━━━━━ Extrait

Mais retour aux quatre priorités de la présidence semestrielle espagnole.
Pour chacune d'elles, le gouvernement de Madrid a programmé diverses initiatives.
1. Mise en œuvre du Traité de Lisbonne
Collaboration avec le président permanent Herman Van Rompuy pour élaborer
l'ordre du jour et formuler les conclusions des Conseils européens.
Participation à la création de la réglementation nécessaire
à l'application du Traité de Lisbonne, en particulier celle
qui établira le Service européen pour l'action extérieure
chapeauté par Catherine Ashton. Transformation de la présidence
tournante de l'UE en outil efficace et complémentaire des nouvelles
institutions.
2. Récupération économique en Europe
Intensifier la coordination des politiques économiques et financières
entre les différents acteurs qui jouissent de l'autorité politique
pour les appliquer. Relève du défi de la globalisation par
l'amélioration de la capacité d'innovation. Encourager l'adoption
d'un Plan européen d'innovation ambitieux. Poursuite de la lutte contre
le changement climatique. Promotion d'initiatives technologiques et industrielles
susceptibles de consolider la position de l'Europe dans l'économie
verte. [Ndlr - L'Espagne est en pointe sur le développement des énergies
solaire et éolienne].
Renforcer le modèle social face au vieillissement de la population
et aux ravages de la crise. Améliorer l'adaptation des capacités
des travailleurs aux besoins du marché. Contribution active au Conseil
européen informel de février 2010 sur l'économie,
convoqué par le président permanent Herman Van Rompuy pour
étudier la nouvelle stratégie économique en vue de son
approbation lors du Conseil européen de printemps.
Ajout du 20 janvier 2010 - Zapatero au Parlement européen
En présentant les priorités de la présidence espagnole
devant le Parlement européen, le 20 janvier 2010 à Strasbourg,
José Luis Rodriguez Zapatero a développé le volet économique plus
amplement et plus concrètement que lors de son discours du 16 décembre
2009 à Madrid devant le Congrès des députés.
Il a défini comme "la clé de ces six mois" de la présidence
espagnole de l'UE l'élaboration d'une "
stratégie économique
pour 2020" dans laquelle "nous souhaitons développer quatre grands
thèmes": marché commun de l'énergie, marché numérique européen,
véhicule électrique et université plus européenne.

━━━━━━━━━━
━━━━━ Liste des enregistrements

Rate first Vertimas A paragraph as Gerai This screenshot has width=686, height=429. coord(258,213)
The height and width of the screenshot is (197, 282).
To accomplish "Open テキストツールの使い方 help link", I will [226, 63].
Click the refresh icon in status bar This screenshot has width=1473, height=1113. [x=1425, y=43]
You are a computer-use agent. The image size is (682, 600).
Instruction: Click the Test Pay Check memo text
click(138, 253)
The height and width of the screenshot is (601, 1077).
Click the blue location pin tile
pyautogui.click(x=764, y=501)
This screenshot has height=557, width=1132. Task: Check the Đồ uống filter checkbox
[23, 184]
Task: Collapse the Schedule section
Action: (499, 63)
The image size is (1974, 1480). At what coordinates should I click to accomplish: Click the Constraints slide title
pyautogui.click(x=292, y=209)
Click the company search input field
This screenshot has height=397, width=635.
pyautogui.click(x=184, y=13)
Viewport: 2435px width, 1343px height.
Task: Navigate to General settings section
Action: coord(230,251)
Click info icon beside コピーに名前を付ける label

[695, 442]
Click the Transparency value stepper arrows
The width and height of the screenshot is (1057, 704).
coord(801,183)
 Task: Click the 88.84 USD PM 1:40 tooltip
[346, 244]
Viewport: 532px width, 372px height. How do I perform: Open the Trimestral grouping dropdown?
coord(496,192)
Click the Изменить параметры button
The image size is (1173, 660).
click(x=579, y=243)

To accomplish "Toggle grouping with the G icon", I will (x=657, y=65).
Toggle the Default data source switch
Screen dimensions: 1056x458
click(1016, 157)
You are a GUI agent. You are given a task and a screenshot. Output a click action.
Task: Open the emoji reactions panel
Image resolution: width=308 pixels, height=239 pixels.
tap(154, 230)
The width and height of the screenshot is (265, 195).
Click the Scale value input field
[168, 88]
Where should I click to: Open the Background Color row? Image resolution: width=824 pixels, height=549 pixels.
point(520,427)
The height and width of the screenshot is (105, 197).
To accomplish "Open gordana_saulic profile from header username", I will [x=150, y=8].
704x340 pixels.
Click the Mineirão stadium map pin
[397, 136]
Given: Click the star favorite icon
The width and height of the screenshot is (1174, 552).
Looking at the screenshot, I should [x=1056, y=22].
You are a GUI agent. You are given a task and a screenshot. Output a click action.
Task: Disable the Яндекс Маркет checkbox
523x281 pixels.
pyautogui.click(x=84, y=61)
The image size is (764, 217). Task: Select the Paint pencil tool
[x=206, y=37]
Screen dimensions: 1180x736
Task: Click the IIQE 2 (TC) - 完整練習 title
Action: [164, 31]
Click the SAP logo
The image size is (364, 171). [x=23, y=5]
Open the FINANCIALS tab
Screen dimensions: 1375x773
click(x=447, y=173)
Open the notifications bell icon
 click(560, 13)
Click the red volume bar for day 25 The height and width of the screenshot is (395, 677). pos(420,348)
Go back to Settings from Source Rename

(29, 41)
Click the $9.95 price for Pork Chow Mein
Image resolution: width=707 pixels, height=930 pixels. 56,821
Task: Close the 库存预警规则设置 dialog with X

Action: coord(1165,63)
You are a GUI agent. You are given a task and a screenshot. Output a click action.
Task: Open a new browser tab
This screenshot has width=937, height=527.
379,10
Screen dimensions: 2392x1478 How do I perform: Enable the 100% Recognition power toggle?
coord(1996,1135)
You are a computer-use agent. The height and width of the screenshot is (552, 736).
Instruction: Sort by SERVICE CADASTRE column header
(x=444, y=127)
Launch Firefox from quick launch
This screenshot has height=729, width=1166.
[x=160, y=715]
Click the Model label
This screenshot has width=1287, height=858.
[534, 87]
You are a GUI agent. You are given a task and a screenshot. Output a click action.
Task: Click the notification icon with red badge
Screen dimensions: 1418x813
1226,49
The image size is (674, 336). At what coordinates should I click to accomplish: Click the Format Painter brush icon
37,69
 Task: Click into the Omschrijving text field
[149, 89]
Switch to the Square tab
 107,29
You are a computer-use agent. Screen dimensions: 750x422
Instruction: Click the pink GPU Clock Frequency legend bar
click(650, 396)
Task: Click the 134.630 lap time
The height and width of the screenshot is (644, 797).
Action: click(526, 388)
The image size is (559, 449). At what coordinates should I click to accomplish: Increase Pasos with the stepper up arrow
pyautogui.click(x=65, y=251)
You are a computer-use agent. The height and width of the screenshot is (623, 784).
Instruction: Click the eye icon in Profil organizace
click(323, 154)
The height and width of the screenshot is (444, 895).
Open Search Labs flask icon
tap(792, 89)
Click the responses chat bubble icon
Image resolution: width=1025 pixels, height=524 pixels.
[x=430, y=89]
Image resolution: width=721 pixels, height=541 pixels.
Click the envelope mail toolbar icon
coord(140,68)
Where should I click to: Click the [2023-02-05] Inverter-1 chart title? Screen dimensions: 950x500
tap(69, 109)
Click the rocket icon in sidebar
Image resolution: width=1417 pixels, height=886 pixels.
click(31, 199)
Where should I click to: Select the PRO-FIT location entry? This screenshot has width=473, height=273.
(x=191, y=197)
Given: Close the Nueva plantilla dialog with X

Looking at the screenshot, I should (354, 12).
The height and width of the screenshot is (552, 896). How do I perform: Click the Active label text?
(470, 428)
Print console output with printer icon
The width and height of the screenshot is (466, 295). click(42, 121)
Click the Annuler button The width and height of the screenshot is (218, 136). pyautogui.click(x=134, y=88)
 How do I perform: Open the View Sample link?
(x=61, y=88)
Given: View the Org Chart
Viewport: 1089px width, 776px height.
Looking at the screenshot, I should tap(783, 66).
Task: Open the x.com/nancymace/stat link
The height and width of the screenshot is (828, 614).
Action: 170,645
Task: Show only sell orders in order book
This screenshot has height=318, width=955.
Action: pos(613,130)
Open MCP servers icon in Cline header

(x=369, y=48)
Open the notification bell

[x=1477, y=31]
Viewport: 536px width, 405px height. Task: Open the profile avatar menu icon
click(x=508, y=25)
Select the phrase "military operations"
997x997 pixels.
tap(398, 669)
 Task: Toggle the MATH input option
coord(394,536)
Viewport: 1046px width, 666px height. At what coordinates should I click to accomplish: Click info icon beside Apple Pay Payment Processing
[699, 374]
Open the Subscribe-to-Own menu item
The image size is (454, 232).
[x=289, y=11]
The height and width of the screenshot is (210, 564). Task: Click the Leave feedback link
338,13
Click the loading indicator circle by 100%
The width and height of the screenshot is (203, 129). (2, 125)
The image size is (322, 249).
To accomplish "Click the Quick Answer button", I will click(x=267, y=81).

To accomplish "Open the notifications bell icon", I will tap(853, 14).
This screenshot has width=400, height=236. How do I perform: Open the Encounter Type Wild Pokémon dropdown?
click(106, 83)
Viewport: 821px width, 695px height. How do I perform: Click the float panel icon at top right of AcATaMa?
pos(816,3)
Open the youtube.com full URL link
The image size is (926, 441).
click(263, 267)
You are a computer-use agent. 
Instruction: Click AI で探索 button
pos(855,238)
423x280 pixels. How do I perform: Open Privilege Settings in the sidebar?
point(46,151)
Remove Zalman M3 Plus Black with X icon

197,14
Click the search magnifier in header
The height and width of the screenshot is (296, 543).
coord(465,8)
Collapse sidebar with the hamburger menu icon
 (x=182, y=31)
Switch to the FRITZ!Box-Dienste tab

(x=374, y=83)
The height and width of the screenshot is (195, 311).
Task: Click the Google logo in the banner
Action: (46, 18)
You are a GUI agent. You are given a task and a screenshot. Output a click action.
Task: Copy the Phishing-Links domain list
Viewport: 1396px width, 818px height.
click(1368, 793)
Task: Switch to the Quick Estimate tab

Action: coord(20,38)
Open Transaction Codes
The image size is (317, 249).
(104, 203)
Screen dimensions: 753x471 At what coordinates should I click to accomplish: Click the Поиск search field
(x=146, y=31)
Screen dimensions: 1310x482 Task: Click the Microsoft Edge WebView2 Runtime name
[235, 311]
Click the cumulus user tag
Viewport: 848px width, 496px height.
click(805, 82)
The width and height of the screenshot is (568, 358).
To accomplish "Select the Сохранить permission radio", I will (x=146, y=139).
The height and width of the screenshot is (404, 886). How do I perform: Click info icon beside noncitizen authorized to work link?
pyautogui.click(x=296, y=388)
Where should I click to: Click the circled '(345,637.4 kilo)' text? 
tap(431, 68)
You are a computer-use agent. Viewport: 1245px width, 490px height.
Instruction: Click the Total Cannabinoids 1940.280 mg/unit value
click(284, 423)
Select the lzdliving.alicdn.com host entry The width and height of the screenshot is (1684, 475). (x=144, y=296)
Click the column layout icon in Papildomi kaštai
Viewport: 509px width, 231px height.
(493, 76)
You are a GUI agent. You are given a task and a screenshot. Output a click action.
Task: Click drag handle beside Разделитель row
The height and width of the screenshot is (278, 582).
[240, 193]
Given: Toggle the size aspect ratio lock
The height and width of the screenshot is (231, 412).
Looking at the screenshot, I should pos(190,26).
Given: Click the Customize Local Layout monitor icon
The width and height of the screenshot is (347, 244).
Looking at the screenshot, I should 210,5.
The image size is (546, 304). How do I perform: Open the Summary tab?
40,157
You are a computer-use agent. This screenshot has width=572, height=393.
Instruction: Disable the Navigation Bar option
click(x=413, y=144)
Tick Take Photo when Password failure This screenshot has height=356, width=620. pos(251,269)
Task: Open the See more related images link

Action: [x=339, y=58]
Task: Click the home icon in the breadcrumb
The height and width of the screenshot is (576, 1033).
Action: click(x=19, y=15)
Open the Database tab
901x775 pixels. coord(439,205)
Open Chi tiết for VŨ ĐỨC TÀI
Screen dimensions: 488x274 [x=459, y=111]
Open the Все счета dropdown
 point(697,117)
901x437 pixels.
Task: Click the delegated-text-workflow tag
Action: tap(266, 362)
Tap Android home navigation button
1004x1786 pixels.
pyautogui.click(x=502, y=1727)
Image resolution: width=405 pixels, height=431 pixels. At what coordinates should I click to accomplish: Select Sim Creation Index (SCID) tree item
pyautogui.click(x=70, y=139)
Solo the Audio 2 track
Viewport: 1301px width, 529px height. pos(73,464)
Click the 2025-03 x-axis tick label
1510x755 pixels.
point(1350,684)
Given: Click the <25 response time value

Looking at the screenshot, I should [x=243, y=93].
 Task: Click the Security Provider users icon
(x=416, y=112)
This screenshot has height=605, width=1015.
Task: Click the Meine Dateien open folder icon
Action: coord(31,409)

━━━━━━━━━━

Objectif 1.
Énumérez les quatre grands thèmes que l'extrait attribue à la stratégie économique pour 2020.
Objectif 2.
Remettez à l'échelle, s'il vous plaît, les lignes des enregistrements, de celle qui contient "The width and height of the screenshot is (265, 195)." jusqu'à celle qui contient "point(520,427)" incluses. Recopiez-les toutes en multipliant par 0,8 chaque coordonnée des réponses, arrondie à l'entier (les demis vers le haut), sans rien modifier d'autre.
L'extrait et les enregistrements sont deux documents indépendants.

Réponse 1.
- Marché commun de l'énergie
- Marché numérique européen
- Véhicule électrique
- Université plus européenne

Réponse 2.
The width and height of the screenshot is (265, 195).
Click the Scale value input field
[134, 70]
Where should I click to: Open the Background Color row? Image resolution: width=824 pixels, height=549 pixels.
point(416,342)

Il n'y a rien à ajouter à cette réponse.